Jonah House logo
Banner

Reflection on Hospitality of DC Jail
Susan Crane June 2008

On May 30, 2008, 35 of us joined the 7.2 million people in the United States who are in jail or prison, or on probation or parole. And twelve of us joined the more than 2 million who are incarcerated.

We were found guilty of assembling at the Supreme Court, wearing jumpsuits or orange shirts that brought to public scrutiny the issues of indefinite detention, torture, violations of Geneva conventions, denial of habeas corpus and insults to Islam.

We brought our grief to the Supreme Court on January 11 and we each of us assumed the identity of a Guantanamo prisoner. Each of us gave the prisoner's name at arrest; each of us took that man's life, grief, suffering to heart and literally walked with him. I carried is Sami al-Hajj. Sami is a Sudanese man who was on assignment from Al Jazeera. He was arrested on the Pakistani border.

In the DC Superior Court, my codefendants spoke eloquently about why they had come to the Supreme Court, while 13 of us sat silently in orange jumpsuits, in a gesture of solidarity with the Guantanamo prisoners who don't get to see the evidence against them or defend themselves in a courtroom. It is always hard to go to trial (that's why it's called a trial). What makes it so hard is that rhetoric aside, we are judged guilty because we were arrested, regardless of what we did or didn't do. There is no openness to the truth we witness in our action and then seek to bring to court; it is irrelevant. We are silenced just as the men of Guantanamo are silenced and regarded as guilty regardless of what they did or didn't do. It was especially hard to sit in silence those four days; it was, for me, a radical identification with Sami al-Hajj.

I was given a 15 day sentence which is less than an eye blink for federal prisoners. The men were held at the DC jail, I and two other women were held at the adjoining Corrections Corporation of American private facility. Many of the women I met were on their way to another federal facility, perhaps in Danbury or Philadelphia .

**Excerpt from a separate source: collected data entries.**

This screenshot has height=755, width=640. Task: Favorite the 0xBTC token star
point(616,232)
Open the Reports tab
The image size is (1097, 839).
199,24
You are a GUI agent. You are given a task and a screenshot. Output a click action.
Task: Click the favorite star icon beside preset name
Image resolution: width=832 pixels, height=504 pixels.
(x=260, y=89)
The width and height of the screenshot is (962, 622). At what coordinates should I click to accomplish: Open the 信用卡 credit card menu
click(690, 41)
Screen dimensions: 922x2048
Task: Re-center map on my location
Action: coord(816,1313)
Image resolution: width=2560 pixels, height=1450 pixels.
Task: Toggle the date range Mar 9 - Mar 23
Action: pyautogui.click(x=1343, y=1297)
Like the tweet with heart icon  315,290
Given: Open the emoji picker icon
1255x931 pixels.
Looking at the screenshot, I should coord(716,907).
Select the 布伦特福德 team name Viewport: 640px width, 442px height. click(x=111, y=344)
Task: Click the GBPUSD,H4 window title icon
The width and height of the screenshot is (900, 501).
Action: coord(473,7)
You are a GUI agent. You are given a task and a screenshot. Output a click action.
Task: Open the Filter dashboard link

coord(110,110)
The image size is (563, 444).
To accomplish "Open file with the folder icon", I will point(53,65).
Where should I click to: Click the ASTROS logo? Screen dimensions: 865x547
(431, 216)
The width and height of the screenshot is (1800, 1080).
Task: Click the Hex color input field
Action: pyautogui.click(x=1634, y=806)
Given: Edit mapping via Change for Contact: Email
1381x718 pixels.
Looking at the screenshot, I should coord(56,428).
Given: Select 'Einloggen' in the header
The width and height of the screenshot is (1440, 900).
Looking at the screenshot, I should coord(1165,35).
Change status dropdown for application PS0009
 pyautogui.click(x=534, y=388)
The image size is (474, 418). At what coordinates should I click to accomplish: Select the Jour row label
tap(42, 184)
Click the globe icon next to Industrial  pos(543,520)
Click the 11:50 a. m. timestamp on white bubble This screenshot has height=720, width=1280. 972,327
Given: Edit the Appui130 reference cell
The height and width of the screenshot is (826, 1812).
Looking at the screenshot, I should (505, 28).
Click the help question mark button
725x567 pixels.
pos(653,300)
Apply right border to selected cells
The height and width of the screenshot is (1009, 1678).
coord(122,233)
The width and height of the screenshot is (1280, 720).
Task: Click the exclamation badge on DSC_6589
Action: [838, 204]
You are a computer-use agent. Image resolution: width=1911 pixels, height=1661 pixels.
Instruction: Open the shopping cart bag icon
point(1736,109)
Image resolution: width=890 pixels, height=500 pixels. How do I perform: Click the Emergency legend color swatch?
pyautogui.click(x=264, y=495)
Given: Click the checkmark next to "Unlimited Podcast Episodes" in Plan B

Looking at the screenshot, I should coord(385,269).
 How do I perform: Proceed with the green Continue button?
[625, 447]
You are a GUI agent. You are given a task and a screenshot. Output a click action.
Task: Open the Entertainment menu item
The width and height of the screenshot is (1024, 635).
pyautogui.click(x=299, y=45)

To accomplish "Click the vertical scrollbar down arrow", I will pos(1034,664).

I know that in the jail with us were women who had been arrested in Columbia and had been extradited to the US under Plan Columbia . They, like the Guantanamo prisoners, were taken from their home, from possible visits and advocacy from friends and family. Their future is uncertain, as they face trial in US courts for whatever they did or didn't do in Columbia .

We already have 25% of the world's prisoners here in the US . One would think that that would be enough but here is the U.S. government importing prisoners! As a country we excel in exporting weapons and importing prisoners.

The first three days we were held in lock down, were we ate in a cell and didn't get out at all. Then we were moved to a unit—Chris Gaunt, a hog farmer from Iowa, was moved with me, and we were assigned to the same cell. The women were curious about why we were in the jail, and shared coffee, not out of their abundance, but out of their scarcity. For me the time was an immersion into the culture—Fox news, constant noise, Jerry Springer and Maury Povich.. It seems to me that this raw, unreflective emotion provides entertainment and reinforces the values of greed and revenge. From the news that I was able to see, one would never know that the US is waging an illegal war against Iraq and Afghanistan , or even that there was a war happening. Occasional human interest shorts were aired about a deer in the back yard or a soldier who was getting the purple heart. The 1.3 million Iraqi people who have been killed, the use of depleted uranium that poisons the Iraqi people as well as our own soldiers, the stop loss policy that keeps soldiers from being able to go home, the suicide rates of soldiers, the difficulties that the veterans face here in the states …..somehow these news stories didn't get into the prison TV room. Perhaps this is a comment on fox news, perhaps a comment on the interests of the women turning the channels.

A note about the women's jail : Sr. Carol Gilbert, who lives with us at Jonah House, got Shigella dysentery the last time she was in the DC lock-up from the dirty food trays. It seems that now that a new staph infection, MRSA, and hepatitis are more likely to be a danger in the jail. We were not able to make phone calls, get visitors, or go to religious services because it takes a month or so to set these things up in the jail bureaucracy. Visitors have to be on an approved list, which can only be changed every 6 months. There were some books in a very small area of the law library that were available for reading. I took the test to be a tutor to help women getting their GED, but since the teacher I was going to work with was out sick, I didn't get to help in the classroom. I was able to do some informal Math tutoring in the unit, which I really enjoyed. There were about 50 women in our unit, in double or single cells during lock down and out in the TV room for a good part of the day and evening. We were able to go to indoor recreation. on weekdays, and outdoor recreation a couple of times.

Hope : I found hope in the action at the Supreme Court, hope in the trial where 35 people were able to listen to each other and defend themselves together. I found hope in the friendliness of the women in the jail. As I was released, one of the women I was released with and her boy friend gave me three-fifty so I could get a train back to Baltimore . I found hope in the welcome the Jonah community made for me when I came back: interest in what had happened, and good company and good food. Kindness continues, and in this kindness hope abounds.